Allein schon eine unvollständige Zusammenstellung von Kolleginnen und Kollegen, mit denen Helmut Berger vor der Kamera gestanden hat, macht ihn zur Legende, ohne dass man bereits ein Wort über seine aufreizende Schönheit und Verführungskraft verloren hätte. Im Verlauf der Jahrzehnte arbeitete er zusammen mit Henry Fonda, Elizabeth Taylor, Charles Aznavour, Dirk Bogarde, Charlotte Rampling und vielen anderen. Berger war zuallererst ein Beau, aber in den Panoramen der Visconti-Welt repräsentierte er zugleich eine kraftvoll-intellektuelle Ausstrahlung, die umgehend dazu aufrief, das Gesehene als gesellschaftliches Drama zu deuten.

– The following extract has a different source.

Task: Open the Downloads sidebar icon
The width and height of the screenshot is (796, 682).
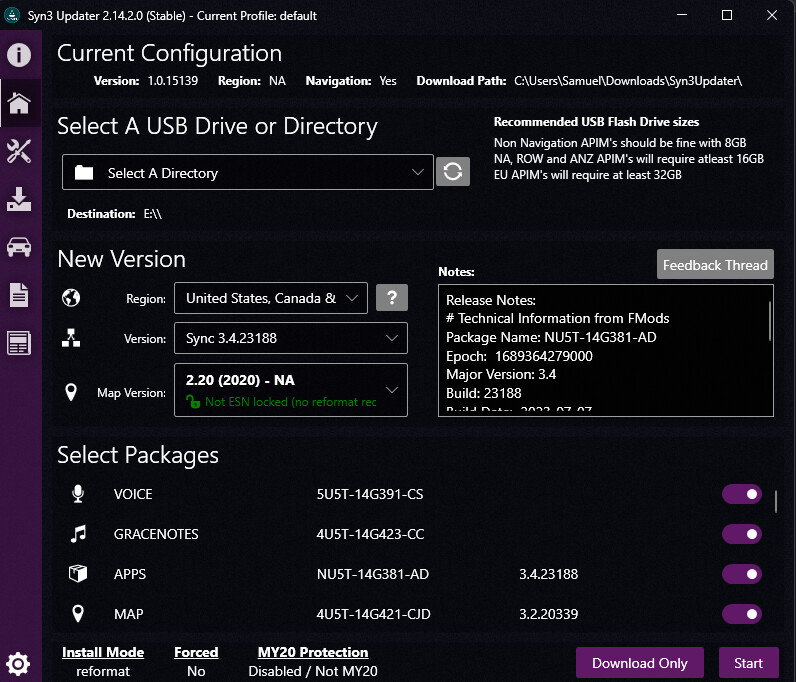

Helmut Berger wurde 1944 in Bad Ischl im Salzkammergut in eine Hoteliersfamilie hineingeboren, in deren Häusern er als Jugendlicher auch gearbeitet hatte. Ausgestattet mit der Fähigkeit sich durchzuschlagen, ging er Anfang der 60er Jahre nach London, erwarb seinen Unterhalt durch Gelegenheitsjobs und nahm nebenbei Schauspielunterricht. Erste einträgliche Gagen erhielt er als Fotomodell, und nach einem Ortswechsel nach Rom kamen zu den Aufträgen als Modell kleine Filmrollen hinzu.
In Italien erlebte der junge Helmut Berger nicht nur die Glanzzeiten der Filmfabrik Cinecittà, 1964 kam es auch zur einschlägigen Begegnung mit dem Regiestar Luchino Visconti, mit dem Berger vorübergehend auch eine Beziehung führte. Seinen schauspielerischen Durchbruch feierte er in Viscontis „Die Verdammten“, worin er die Rolle des Martin von Essenbeck buchstäblich ausfüllte, die an den als schwul geltenden Krupp-Sohn Arndt von Bohlen und Halbach angelehnt war.
„Die Verdammten“ handelt von einer Industriellenfamilie, die sich durch die Zusammenarbeit mit den Nationalsozialisten wirtschaftlich zu sanieren versucht und sich dadurch auf vielfältige Weise dem Verfall preisgibt. Für Berger war es eine Paraderolle, in der er die Bandbreite zwischen großbürgerlicher Geltungssucht, Laszivität und Dekadenz auszuloten verstand. Es folgten weitere Visconti-Filme wie „Der Garten der Finzi Contini“, aber längst war Berger auch für andere Regisseure interessant geworden, etwa für Massimo Dallamanos „Das Bildnis des Dorian Gray“ nach Oscar Wilde.
Zwischen Schönheit und Exzess war Helmut Berger das Gesicht der sexuellen Revolution der frühen 70er Jahre, die sich auf betont glamouröse Weise der Bisexualität widmete, die Berger verkörperte wie sonst vielleicht nur der angehende Popstar David Bowie, der sich dazu seiner Kunstfigur Ziggy Stardust bediente. Berger wurde zum geliebten und gefürchteten Celebrity-Phänomen seiner Zeit. Man sagte ihm Affären nach mit dem Tänzer Rudolf Nurejew, den Schauspielerinnen Marisa Mell und Anita Pallenberg, aber auch dem späteren Ehepaar Bianca und Mick Jagger. Sexuelle Experimentierlust war Pop, und Helmut Berger war einer ihrer glamourösesten Repräsentanten.
An künstlerischer Ernsthaftigkeit aber hat es ihm nie gemangelt, obwohl es bis zum Jahr 2018 dauerte, ehe er an der Seite von Ingrid Caven sein Schauspieldebüt als dahinsiechender Baron gab in dem Stück „Liberté“ von Albert Serra, aufgeführt an der Berliner Volksbühne. Selbstironisch dem Zerfall zu trotzen, war für Helmut Berger eine ebenso kunstvolle Inszenierung wie die Feier jugendlicher Schönheit. Nun ist Helmut Berger im Alter von 78 Jahren in Salzburg gestorben.